In 1887, Thomas Stevens wrote in his travel-diary Around the World on a Bicycle:
"Prince Anushirvan Mirza, Governor of Semnan, Damghan, and Shahrood, is the Shah's cousin, son of Baahman Mirza, uncle of the Shah, and formerly Governor of Tabreez. Baahman Mirza was discovered intriguing with the Russians, and, fearing the vengeance of the Shah, fled from the country; seeking an asylum among the Russians, he is now--if not dead--a refugee somewhere in the Caucasus. But the father's disgrace did not prejudice the Shah against his sons, and Prince Anushirvan and his sons are honored and trusted by the Shah as men capable of distinguishing between the friends and enemies of their country, and of conducting themselves accordingly. The Governor's palace is not far from the north gate of the city, and after the customary round of tea and kalians, without which nothing can be done in Persia, he walks outside with his staff to a piece of good road in order to see me ride to the best advantage. (As a specimen of Persian extravagance--to use a very mild term--it may be as well to mention here as anywhere, that the Governor telegraphed to his son, acting as his deputy at Shahrood, that he had ridden some miles with me out of the city!) During the evening one of the Governor's sons, Prince Sultan Madjid Mirza, comes in with a few leading dignitaries to spend an hour in chatting and smoking. This young prince proves one of the most intelligent Persians I have met in the country; besides being very well informed for a provincial Persian, he is bright and quick-witted..."

==Family and Offspring==
In 1850, Prince Anoushiravan Mirza married his first and chief wife (Galin Khanum) his cousin Badie ol-Jamal Khanum, daughter of Mohammad Hassan Khan Iravani by Princess Mahrokhsar Khanom "Fakhr od-Dowleh" (full-sister of Bahman Mirza). Secondly he married the daughter of Prince Amir Teymur Mirza Hessami, son of Mohammad Taghi Mirza "Hessam os-Saltaneh".

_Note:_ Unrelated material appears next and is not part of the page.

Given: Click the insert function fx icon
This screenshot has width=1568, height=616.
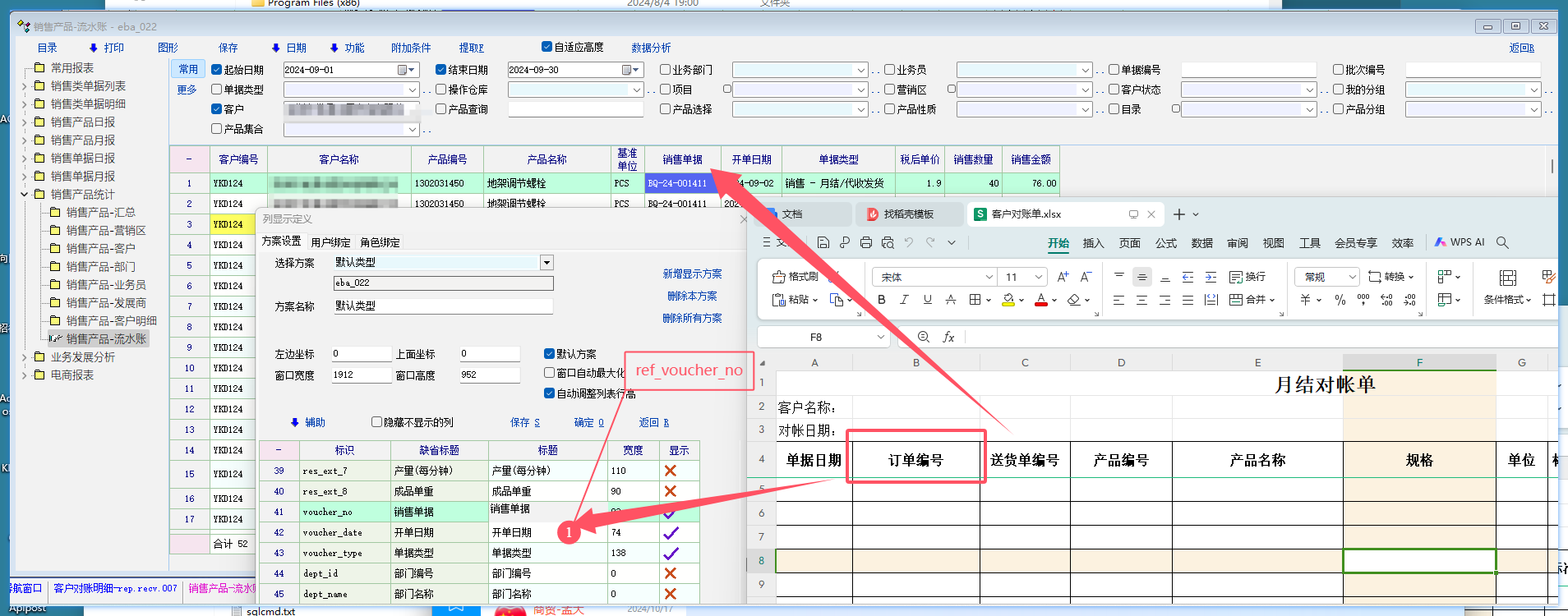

He issued two sons and two daughters:
- 1. Prince Soltan Ahmad Mirza, he had issued:
  - 1.1. Princess Benazir Khanom.
- 2. Prince Soltan Majid Mirza "Dar ol-Molk".
- 3. Princess Malekzadeh Khanom, she married Prince Shazdeh Mirza Bahrami "Sana' od-Dowleh" and issued:
  - 3.1. Princess Monavvareh Khanom, she had issued.
  - 3.2. Princess Moniere Khanom, she had issued.
- 4. Princess Malekeh Afagh Khanom Bahman, (b. 1864 in Tabriz, d. 26 Oct 1917 in Tehran), married ca. 1880 1rstly: Mirza Hossein Behnam; married 1898 2ndly: Amanollah Khan Zia' os-Soltan (d. 1931 in Hamburg) from the Donboli Khans of the Khoy Khanate. She had issued three sons and one daughter:
  - 4.1. Shahzadeh Ali Akbar Bahman (1880–1964), he had issued:
    - 4.1.1. Mehr-e Jahan Khanom Bahman.
  - 4.2. Ali Asghar Bahman, he had issued:
    - 4.2.1. Cyrus Bahman.
    - 4.2.2. Talieh ol-Afagh Khanom Bahman.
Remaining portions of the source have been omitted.